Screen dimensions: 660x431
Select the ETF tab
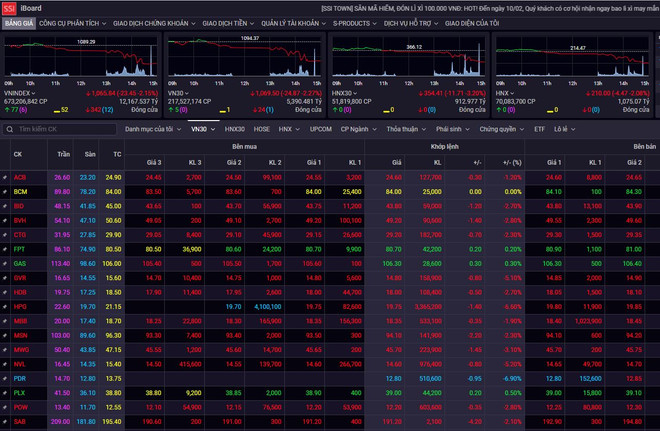click(x=540, y=129)
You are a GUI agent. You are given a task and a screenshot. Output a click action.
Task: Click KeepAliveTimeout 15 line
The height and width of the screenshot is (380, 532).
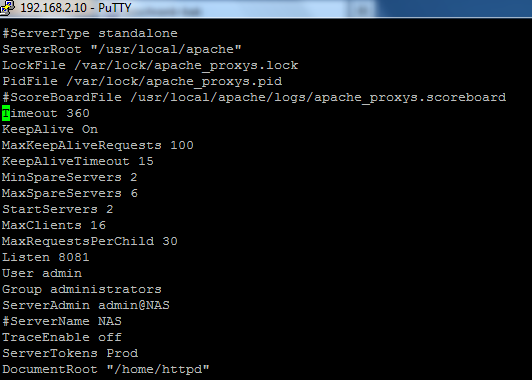point(78,161)
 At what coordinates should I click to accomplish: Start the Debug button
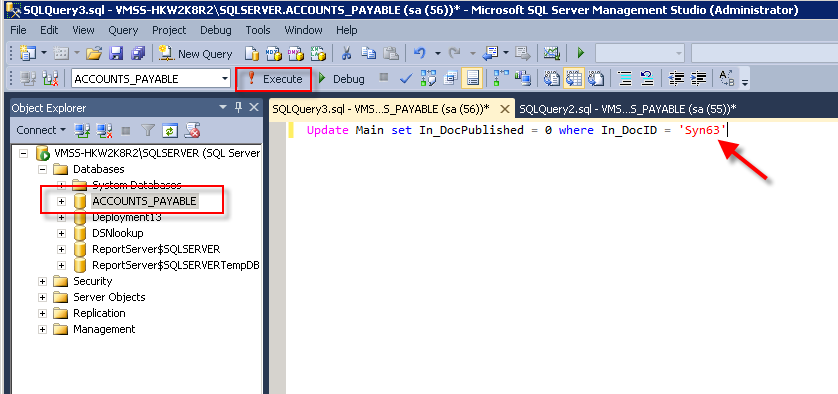click(x=342, y=79)
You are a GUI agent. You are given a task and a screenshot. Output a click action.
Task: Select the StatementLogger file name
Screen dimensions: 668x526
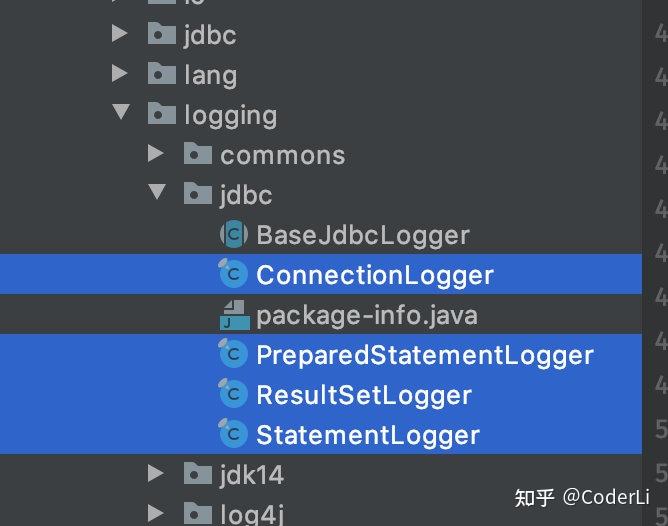[x=368, y=435]
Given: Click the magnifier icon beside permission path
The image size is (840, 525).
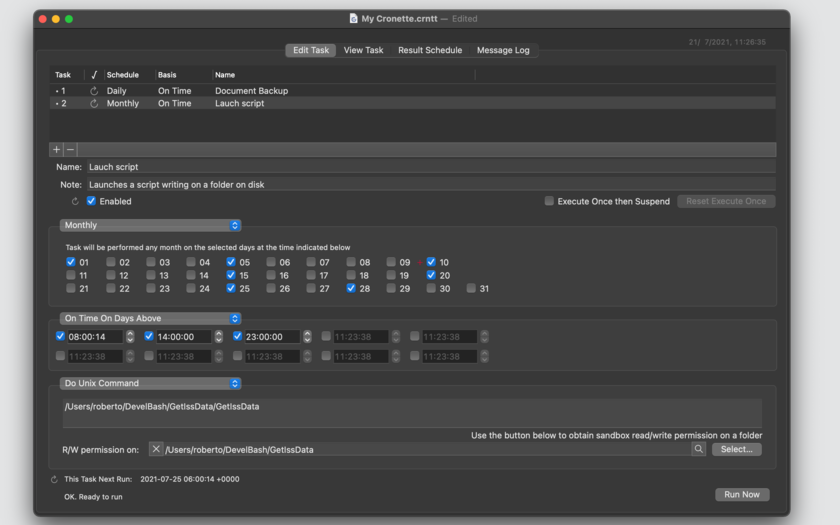Looking at the screenshot, I should point(698,449).
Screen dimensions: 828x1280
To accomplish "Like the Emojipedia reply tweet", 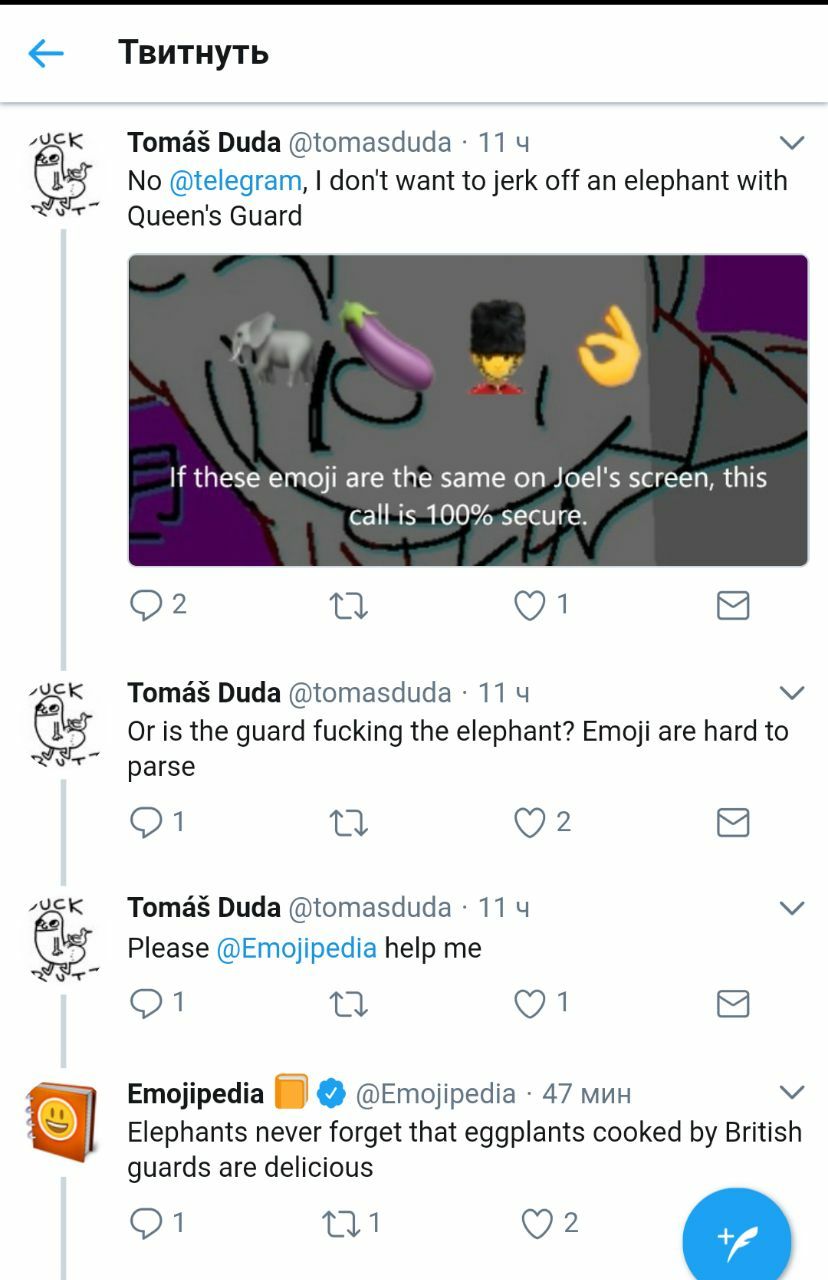I will pyautogui.click(x=538, y=1223).
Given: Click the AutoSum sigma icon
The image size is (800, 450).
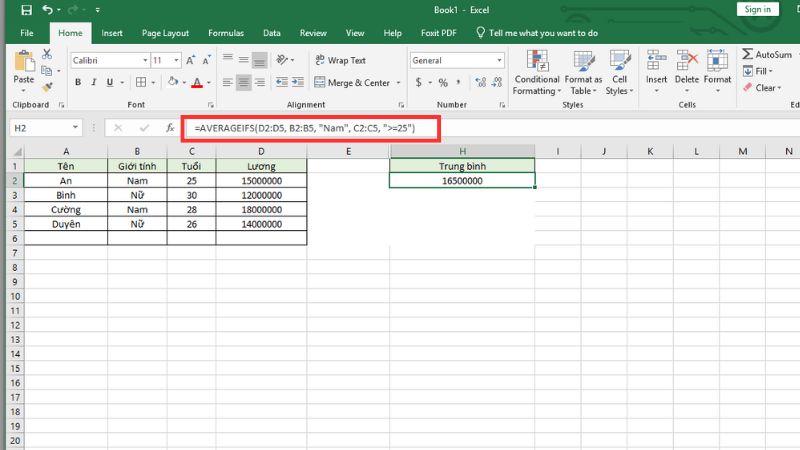Looking at the screenshot, I should 748,54.
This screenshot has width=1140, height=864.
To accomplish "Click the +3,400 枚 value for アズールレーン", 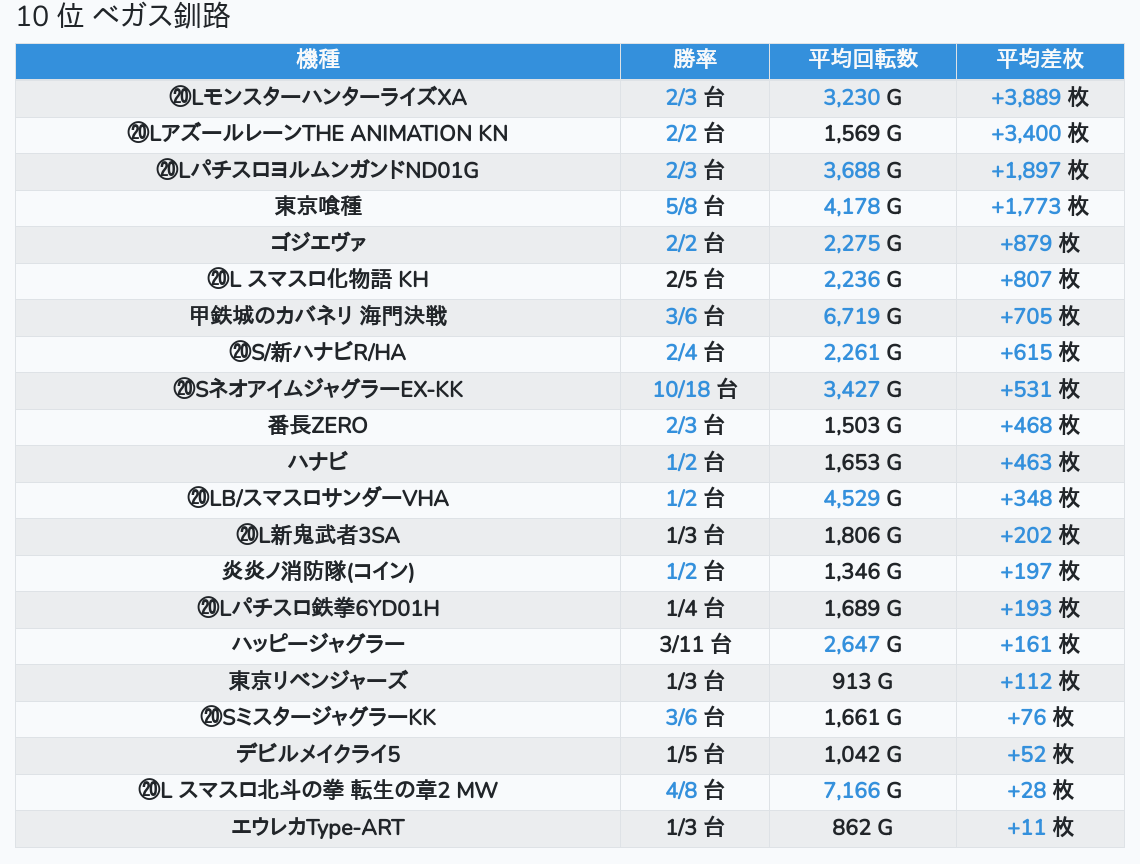I will pos(1025,134).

────

AIM OF THE TASK ▸
Turn the material, from its start through the line containing "[x=368, y=435]", into a numbered list with blank lines omitted and the pictures left out.

RESPONSE ▸
1. Screen dimensions: 660x431
2. Select the ETF tab
3. click(x=540, y=129)
4. You are a GUI agent. You are given a task and a screenshot. Output a click action.
5. Task: Click KeepAliveTimeout 15 line
6. The height and width of the screenshot is (380, 532).
7. point(78,161)
8.  At what coordinates should I click to accomplish: Start the Debug button
9. click(x=342, y=79)
10. You are a GUI agent. You are given a task and a screenshot. Output a click action.
11. Task: Select the StatementLogger file name
12. Screen dimensions: 668x526
13. [x=368, y=435]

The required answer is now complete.